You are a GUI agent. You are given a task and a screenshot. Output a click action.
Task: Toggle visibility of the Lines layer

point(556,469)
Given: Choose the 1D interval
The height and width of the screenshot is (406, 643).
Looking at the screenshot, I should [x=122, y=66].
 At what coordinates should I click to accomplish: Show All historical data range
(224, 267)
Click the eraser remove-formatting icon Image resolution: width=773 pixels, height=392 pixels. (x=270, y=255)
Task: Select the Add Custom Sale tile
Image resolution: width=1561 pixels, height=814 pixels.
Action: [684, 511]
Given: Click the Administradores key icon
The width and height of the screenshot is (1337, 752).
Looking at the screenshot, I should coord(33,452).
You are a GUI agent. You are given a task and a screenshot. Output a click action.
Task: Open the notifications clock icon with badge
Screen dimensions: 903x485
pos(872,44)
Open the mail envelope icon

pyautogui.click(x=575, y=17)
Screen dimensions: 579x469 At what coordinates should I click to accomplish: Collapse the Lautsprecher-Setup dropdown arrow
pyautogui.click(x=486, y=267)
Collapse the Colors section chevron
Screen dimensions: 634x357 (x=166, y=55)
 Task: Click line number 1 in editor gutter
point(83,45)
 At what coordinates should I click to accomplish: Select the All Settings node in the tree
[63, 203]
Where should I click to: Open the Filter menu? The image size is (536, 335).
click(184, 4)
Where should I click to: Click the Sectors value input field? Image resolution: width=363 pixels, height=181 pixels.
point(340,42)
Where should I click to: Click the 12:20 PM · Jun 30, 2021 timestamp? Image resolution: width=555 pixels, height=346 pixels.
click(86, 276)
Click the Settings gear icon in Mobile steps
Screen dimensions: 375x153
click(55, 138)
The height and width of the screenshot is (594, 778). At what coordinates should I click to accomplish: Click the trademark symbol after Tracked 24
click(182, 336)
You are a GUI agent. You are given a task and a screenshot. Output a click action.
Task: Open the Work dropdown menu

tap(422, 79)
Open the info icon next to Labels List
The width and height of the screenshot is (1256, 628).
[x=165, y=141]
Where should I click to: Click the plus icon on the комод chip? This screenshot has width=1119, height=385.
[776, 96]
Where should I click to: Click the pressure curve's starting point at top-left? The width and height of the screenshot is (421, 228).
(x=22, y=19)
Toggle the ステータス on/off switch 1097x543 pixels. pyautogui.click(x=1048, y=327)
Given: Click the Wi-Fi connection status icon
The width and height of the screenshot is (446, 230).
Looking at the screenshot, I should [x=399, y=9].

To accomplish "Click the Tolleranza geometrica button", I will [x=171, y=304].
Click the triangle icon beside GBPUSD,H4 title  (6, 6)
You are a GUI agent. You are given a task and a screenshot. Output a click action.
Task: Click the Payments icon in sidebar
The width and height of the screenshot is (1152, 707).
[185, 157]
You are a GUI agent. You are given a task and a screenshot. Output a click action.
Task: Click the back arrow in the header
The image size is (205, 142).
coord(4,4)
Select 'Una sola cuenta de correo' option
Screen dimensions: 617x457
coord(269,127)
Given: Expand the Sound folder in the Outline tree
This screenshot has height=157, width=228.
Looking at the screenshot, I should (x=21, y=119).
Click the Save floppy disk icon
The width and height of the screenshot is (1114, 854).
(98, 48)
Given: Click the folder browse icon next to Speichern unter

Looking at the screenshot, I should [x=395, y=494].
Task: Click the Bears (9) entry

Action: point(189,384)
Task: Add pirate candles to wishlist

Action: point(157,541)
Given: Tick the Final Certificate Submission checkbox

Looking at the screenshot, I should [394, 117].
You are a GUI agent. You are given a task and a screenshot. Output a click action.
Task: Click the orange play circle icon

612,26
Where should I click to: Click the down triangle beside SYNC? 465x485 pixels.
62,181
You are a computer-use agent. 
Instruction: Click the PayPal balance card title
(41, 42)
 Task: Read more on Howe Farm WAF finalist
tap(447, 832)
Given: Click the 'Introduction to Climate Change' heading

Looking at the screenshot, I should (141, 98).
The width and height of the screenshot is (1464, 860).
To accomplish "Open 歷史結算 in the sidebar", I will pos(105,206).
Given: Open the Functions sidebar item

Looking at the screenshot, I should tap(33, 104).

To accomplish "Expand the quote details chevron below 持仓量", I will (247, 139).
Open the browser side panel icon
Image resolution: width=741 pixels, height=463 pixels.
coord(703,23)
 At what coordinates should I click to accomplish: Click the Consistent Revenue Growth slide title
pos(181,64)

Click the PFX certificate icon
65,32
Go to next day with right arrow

################

:: Your assignment ::
Copy out the records above exactly.

:: Written response ::
You are a GUI agent. You are given a task and a screenshot. Output a click action.
Task: Toggle visibility of the Lines layer

point(556,469)
Given: Choose the 1D interval
The height and width of the screenshot is (406, 643).
Looking at the screenshot, I should [x=122, y=66].
 At what coordinates should I click to accomplish: Show All historical data range
(224, 267)
Click the eraser remove-formatting icon Image resolution: width=773 pixels, height=392 pixels. (x=270, y=255)
Task: Select the Add Custom Sale tile
Image resolution: width=1561 pixels, height=814 pixels.
Action: [684, 511]
Given: Click the Administradores key icon
The width and height of the screenshot is (1337, 752).
Looking at the screenshot, I should coord(33,452).
You are a GUI agent. You are given a task and a screenshot. Output a click action.
Task: Open the notifications clock icon with badge
Screen dimensions: 903x485
pos(872,44)
Open the mail envelope icon

pyautogui.click(x=575, y=17)
Screen dimensions: 579x469 At what coordinates should I click to accomplish: Collapse the Lautsprecher-Setup dropdown arrow
pyautogui.click(x=486, y=267)
Collapse the Colors section chevron
Screen dimensions: 634x357 (x=166, y=55)
 Task: Click line number 1 in editor gutter
point(83,45)
 At what coordinates should I click to accomplish: Select the All Settings node in the tree
[63, 203]
Where should I click to: Open the Filter menu? The image size is (536, 335).
click(184, 4)
Where should I click to: Click the Sectors value input field? Image resolution: width=363 pixels, height=181 pixels.
point(340,42)
Where should I click to: Click the 12:20 PM · Jun 30, 2021 timestamp? Image resolution: width=555 pixels, height=346 pixels.
click(86, 276)
Click the Settings gear icon in Mobile steps
Screen dimensions: 375x153
click(55, 138)
The height and width of the screenshot is (594, 778). At what coordinates should I click to accomplish: Click the trademark symbol after Tracked 24
click(182, 336)
You are a GUI agent. You are given a task and a screenshot. Output a click action.
Task: Open the Work dropdown menu

tap(422, 79)
Open the info icon next to Labels List
The width and height of the screenshot is (1256, 628).
[x=165, y=141]
Where should I click to: Click the plus icon on the комод chip? This screenshot has width=1119, height=385.
[776, 96]
Where should I click to: Click the pressure curve's starting point at top-left? The width and height of the screenshot is (421, 228).
(x=22, y=19)
Toggle the ステータス on/off switch 1097x543 pixels. pyautogui.click(x=1048, y=327)
Given: Click the Wi-Fi connection status icon
The width and height of the screenshot is (446, 230).
Looking at the screenshot, I should [x=399, y=9].

To accomplish "Click the Tolleranza geometrica button", I will [x=171, y=304].
Click the triangle icon beside GBPUSD,H4 title  (6, 6)
You are a GUI agent. You are given a task and a screenshot. Output a click action.
Task: Click the Payments icon in sidebar
The width and height of the screenshot is (1152, 707).
[185, 157]
You are a GUI agent. You are given a task and a screenshot. Output a click action.
Task: Click the back arrow in the header
The image size is (205, 142).
coord(4,4)
Select 'Una sola cuenta de correo' option
Screen dimensions: 617x457
coord(269,127)
Given: Expand the Sound folder in the Outline tree
This screenshot has height=157, width=228.
Looking at the screenshot, I should (x=21, y=119).
Click the Save floppy disk icon
The width and height of the screenshot is (1114, 854).
(98, 48)
Given: Click the folder browse icon next to Speichern unter

Looking at the screenshot, I should [x=395, y=494].
Task: Click the Bears (9) entry

Action: point(189,384)
Task: Add pirate candles to wishlist

Action: point(157,541)
Given: Tick the Final Certificate Submission checkbox

Looking at the screenshot, I should [394, 117].
You are a GUI agent. You are given a task and a screenshot. Output a click action.
Task: Click the orange play circle icon

612,26
Where should I click to: Click the down triangle beside SYNC? 465x485 pixels.
62,181
You are a computer-use agent. 
Instruction: Click the PayPal balance card title
(41, 42)
 Task: Read more on Howe Farm WAF finalist
tap(447, 832)
Given: Click the 'Introduction to Climate Change' heading

Looking at the screenshot, I should (141, 98).
The width and height of the screenshot is (1464, 860).
To accomplish "Open 歷史結算 in the sidebar", I will pos(105,206).
Given: Open the Functions sidebar item

Looking at the screenshot, I should tap(33, 104).

To accomplish "Expand the quote details chevron below 持仓量", I will (247, 139).
Open the browser side panel icon
Image resolution: width=741 pixels, height=463 pixels.
coord(703,23)
 At what coordinates should I click to accomplish: Click the Consistent Revenue Growth slide title
pos(181,64)

Click the PFX certificate icon
65,32
Go to next day with right arrow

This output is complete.